The characteristics of long-term survivors with idiopathic pulmonary fibrosis (IPF) have never been fully elucidated. We sought to illustrate the attenuated mortality and describe the characteristics of patients with IPF who survived at least 5 years beyond their initial presentation.
Patients with IPF evaluated between 1997 and 2006 were identified through the clinic database. Patients who survived beyond 5 years from the time of their evaluation were compared with those who died or underwent lung transplantation within 5 years. Survival analyses were performed from the time of initial evaluation and contingent on annualized survival thereafter.
Eighty-seven patients who survived at least 5 years formed the comparator group to whom other patients were contrasted. These patients had a higher BMI, FVC % predicted, FEV1 % predicted, total lung capacity % predicted, and diffusing capacity of lung for carbon monoxide % predicted, but a lower FEV1/FVC ratio and lower mean pulmonary artery pressures.

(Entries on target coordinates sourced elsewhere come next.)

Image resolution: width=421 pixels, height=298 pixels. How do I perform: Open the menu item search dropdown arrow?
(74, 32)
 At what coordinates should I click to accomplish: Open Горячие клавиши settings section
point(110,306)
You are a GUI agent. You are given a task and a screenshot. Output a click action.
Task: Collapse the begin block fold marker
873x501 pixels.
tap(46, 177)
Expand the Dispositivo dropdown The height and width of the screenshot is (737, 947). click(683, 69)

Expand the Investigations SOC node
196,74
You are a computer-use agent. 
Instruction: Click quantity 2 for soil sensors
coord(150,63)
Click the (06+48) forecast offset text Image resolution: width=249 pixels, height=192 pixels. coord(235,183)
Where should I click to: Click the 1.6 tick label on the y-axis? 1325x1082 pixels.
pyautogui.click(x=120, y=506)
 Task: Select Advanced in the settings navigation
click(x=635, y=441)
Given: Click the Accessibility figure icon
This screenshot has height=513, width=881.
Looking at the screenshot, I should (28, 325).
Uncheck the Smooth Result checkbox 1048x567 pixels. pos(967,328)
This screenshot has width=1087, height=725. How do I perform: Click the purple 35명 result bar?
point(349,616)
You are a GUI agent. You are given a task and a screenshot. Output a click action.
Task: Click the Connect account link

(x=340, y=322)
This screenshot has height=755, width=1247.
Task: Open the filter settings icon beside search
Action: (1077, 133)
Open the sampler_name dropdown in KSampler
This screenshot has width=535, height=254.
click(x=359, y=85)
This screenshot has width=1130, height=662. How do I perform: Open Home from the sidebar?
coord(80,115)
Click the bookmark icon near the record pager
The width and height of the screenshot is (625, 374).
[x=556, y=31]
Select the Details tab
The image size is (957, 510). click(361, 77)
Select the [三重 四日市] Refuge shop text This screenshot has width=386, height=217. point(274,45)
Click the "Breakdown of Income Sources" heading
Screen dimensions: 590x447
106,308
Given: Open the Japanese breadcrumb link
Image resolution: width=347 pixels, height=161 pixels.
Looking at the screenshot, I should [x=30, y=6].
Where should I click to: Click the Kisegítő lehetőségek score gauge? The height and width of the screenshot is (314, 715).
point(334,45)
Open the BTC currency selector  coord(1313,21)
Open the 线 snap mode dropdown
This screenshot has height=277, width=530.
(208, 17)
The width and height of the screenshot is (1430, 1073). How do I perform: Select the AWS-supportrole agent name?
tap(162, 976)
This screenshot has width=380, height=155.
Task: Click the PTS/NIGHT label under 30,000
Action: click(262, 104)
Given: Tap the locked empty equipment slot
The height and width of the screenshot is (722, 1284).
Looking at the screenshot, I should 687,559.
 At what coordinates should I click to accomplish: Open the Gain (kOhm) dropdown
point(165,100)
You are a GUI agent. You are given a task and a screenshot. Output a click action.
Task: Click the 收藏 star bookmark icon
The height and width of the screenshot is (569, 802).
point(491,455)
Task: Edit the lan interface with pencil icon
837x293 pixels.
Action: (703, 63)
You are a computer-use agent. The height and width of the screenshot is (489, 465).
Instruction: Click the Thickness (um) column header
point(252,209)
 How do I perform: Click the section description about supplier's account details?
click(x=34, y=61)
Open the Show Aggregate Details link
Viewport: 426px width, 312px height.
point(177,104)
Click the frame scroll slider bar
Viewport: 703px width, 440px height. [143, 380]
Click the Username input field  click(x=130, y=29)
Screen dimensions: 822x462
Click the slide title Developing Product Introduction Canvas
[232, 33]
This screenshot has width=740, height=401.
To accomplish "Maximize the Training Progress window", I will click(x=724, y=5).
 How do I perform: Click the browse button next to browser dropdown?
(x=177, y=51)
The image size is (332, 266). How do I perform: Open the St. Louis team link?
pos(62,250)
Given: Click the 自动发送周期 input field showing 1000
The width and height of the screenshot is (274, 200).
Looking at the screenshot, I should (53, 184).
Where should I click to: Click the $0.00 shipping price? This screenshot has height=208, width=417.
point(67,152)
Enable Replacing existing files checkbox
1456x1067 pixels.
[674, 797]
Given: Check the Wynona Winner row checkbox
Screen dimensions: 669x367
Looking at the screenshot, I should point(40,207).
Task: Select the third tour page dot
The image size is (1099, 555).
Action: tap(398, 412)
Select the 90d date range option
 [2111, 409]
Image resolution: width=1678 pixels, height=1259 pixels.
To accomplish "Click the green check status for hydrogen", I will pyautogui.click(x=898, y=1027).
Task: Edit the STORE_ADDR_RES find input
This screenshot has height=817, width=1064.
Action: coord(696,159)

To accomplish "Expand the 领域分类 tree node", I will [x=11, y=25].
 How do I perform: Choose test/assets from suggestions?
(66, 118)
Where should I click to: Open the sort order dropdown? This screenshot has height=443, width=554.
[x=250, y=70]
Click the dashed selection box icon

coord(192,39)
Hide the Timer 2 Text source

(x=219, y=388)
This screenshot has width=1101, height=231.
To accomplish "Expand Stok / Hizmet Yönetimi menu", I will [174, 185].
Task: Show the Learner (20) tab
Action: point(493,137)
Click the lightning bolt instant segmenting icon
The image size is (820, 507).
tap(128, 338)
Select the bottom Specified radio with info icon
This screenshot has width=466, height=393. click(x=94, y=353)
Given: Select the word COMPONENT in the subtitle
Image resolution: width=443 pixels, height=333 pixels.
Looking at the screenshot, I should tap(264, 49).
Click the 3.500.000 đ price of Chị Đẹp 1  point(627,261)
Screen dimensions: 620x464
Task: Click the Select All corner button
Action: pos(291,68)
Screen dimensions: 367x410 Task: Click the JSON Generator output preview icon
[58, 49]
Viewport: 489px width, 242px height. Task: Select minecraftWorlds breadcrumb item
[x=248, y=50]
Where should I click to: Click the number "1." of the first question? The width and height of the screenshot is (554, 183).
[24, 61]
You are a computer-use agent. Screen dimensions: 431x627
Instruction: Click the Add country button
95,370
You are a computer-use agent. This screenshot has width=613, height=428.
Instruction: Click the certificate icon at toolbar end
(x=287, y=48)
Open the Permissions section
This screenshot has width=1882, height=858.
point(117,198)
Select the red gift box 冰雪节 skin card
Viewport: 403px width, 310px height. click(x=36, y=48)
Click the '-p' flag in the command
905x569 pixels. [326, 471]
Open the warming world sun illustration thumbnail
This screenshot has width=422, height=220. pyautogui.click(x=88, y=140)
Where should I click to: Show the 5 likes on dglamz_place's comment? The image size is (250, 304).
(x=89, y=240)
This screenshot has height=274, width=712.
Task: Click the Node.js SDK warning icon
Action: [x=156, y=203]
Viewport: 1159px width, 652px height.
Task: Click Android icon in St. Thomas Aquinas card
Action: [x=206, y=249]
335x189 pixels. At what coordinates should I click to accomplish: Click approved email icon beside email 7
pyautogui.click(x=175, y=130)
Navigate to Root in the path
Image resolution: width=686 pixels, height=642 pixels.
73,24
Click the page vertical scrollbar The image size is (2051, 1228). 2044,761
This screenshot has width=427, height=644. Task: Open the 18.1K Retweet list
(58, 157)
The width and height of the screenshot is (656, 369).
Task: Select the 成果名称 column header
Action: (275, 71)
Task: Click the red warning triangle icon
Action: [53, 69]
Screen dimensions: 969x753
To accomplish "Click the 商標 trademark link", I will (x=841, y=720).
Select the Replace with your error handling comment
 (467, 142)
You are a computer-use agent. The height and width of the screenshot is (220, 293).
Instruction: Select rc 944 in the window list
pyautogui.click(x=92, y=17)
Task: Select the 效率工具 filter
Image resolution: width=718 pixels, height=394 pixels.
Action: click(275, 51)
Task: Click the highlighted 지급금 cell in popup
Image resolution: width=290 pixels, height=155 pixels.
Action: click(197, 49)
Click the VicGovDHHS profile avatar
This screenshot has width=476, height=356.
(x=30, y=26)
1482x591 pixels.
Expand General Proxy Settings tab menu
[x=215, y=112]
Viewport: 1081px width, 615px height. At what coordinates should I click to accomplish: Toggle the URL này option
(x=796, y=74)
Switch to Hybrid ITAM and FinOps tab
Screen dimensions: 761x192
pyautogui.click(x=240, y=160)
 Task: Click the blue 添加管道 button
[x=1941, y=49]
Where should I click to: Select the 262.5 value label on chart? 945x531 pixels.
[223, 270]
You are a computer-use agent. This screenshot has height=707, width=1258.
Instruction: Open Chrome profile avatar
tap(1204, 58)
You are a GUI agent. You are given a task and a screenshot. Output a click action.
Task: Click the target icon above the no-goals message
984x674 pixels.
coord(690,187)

More than one-half of these patients had moderate or severe disease at the time of presentation. Our annualized contingent survival analyses revealed a progressively increasing median survival dependent on the duration of the disease.
Although we were able to demonstrate differences in our 5-year survivors, rather than being a distinct group, these patients appear to exist within a continuum of improving survival dependent on prior disease duration. This progressively improving time-dependent prognosis mandates the serial reevaluation of an individual patient’s projected outcomes. The implementation of dynamic counseling is an important concept in more accurately predicting life expectancy for patients with IPF who are frequently haunted by the prospects of a dismal survival.